A documentary film directed by Adam Finberg and produced by Greg Horvath | Review by Tom Horvath, Ph.D.
Like most people, you may be under the impression that addiction treatment is a life-saving, highly ethical enterprise, with services provided by highly trained professionals. You might also think these professionals utilize addiction treatment methods based on the latest scientific research and hold themselves accountable to the highest standards. If so, you will likely have a very different perspective after you see this film.
The Business of Recovery is a must-see film for every one of us. In the US alone, more than 2/3 of families have been touched by addiction and over two million people enter some level of addiction treatment each year. None of us are immune. This issue will affect you and someone you care about. You need to be informed.
This film follows the true story of several individuals and their families as they embark on their journey to recovery. It reveals their experiences in addiction treatment and includes interviews with multiple treatment “experts” connected to the 35 billion dollar treatment industry. The contrast between the expert statements and the truth is dramatic. The experiences and outcomes of treatment for the individuals interviewed are far less than ideal. The Business of Recovery reveals the extremely low ethical standards of the rehab industry and the truth behind the many unlicensed and unprofessional individuals who run it. The unfortunate reality is that vulnerable families who are seeking help for a loved one in crisis are being met with high-pressure sales tactics rather than compassionate care and reliable information. The self-interest of the addiction treatment industry is shockingly apparent. Be prepared: The client stories in this film are infuriating and heartbreaking.
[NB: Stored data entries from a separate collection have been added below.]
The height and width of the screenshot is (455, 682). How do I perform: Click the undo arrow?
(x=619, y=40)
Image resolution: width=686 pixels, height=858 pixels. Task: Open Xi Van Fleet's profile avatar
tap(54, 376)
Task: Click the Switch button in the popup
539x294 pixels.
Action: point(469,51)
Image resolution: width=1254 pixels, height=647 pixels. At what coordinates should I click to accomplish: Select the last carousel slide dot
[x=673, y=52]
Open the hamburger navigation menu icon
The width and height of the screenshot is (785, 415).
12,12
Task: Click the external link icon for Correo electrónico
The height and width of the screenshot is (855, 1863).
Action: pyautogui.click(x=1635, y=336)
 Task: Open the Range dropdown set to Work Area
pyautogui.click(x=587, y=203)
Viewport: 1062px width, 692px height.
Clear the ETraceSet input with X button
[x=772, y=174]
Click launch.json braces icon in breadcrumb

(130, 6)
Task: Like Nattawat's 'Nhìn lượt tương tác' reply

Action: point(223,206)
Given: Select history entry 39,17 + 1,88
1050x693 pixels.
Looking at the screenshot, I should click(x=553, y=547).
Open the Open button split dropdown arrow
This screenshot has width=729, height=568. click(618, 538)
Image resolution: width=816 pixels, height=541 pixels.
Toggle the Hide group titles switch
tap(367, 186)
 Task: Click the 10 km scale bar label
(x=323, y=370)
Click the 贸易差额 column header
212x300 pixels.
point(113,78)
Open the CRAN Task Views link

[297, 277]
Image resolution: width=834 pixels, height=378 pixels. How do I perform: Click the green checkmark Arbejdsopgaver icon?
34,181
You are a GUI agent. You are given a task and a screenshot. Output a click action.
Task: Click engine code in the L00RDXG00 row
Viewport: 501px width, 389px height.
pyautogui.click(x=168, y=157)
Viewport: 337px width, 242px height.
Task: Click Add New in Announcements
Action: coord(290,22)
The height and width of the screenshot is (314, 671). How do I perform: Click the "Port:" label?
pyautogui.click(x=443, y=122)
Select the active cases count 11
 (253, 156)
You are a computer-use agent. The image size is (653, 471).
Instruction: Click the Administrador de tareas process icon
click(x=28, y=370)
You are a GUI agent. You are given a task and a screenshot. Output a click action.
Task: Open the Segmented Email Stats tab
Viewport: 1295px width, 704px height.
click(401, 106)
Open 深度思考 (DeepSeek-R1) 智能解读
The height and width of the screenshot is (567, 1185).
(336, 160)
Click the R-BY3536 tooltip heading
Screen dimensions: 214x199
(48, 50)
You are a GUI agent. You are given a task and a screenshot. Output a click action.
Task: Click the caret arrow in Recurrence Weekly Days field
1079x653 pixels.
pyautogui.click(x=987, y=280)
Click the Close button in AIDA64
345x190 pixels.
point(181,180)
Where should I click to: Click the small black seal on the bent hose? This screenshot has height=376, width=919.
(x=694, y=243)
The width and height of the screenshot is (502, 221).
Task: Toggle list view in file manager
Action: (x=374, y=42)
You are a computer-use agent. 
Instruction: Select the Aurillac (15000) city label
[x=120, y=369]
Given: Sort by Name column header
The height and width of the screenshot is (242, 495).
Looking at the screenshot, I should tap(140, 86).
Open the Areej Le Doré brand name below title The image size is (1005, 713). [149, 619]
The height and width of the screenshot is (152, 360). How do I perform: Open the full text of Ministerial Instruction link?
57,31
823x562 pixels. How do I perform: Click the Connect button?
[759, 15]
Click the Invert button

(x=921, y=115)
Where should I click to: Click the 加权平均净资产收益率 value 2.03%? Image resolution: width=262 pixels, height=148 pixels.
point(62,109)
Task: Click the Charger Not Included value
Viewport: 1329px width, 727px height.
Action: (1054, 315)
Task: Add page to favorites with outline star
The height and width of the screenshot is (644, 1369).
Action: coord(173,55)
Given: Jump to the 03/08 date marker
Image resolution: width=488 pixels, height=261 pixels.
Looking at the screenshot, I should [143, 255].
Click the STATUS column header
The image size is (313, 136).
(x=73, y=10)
The mission behind The Business of Recovery is to educate the public and bring about change. The public needs to demand: 1) better government regulations and oversight, 2) science based treatments, and 3) a higher level of education for those who treat addiction. Scientifically based addiction treatment does exist. However, many US treatment facilities appear to operate largely in isolation from this body of scientific work. Unbelievably, several high profile treatment industry leaders interviewed in this film appear to be unaware of this science. Since the 1980’s, scientific reviewers have suggested that the US addiction treatment system appears to be based on treatments that have the least evidence of effectiveness. This film reveals that decades later the situation has not changed. Although critics of US addiction treatment have been aware of this situation for many years, few in the general public appear to be aware of it—until now.
I hope this film leads to public outrage about the addiction treatment industry. It is also my hope that this film creates more sophisticated consumers of rehab services and provides an impetus to improvements in government regulation and overall standards within the addiction treatment industry. The process of getting to these outcomes will be tedious and tumultuous. Many individuals may leave the field or lose their jobs, and many organizations will need to radically re-shape themselves or cease to exist. Nevertheless, these changes are long overdue.
A sneak preview of The Business of Recovery was shown to a packed audience on March 27, 2015, at the Phoenix Film Festival. The official world premiere is scheduled for Sunday, April 26 at 7:45 pm at the Newport Beach Film Festival. A second showing will screen on Tuesday, April 28 at 5:00 pm.
Disclaimer: Dr. Tom Horvath, the author of this piece, was interviewed extensively for this film, both on and off camera. A small portion of his on-camera interview is included in the film. His company, Practical Recovery, operates two inpatient rehabs, an outpatient rehab and provides sober living and detox services. It is his belief that it is possible to provide addiction treatment in a responsible, ethical and transparent manner. The producer of the film, Greg Horvath, is unrelated to the author.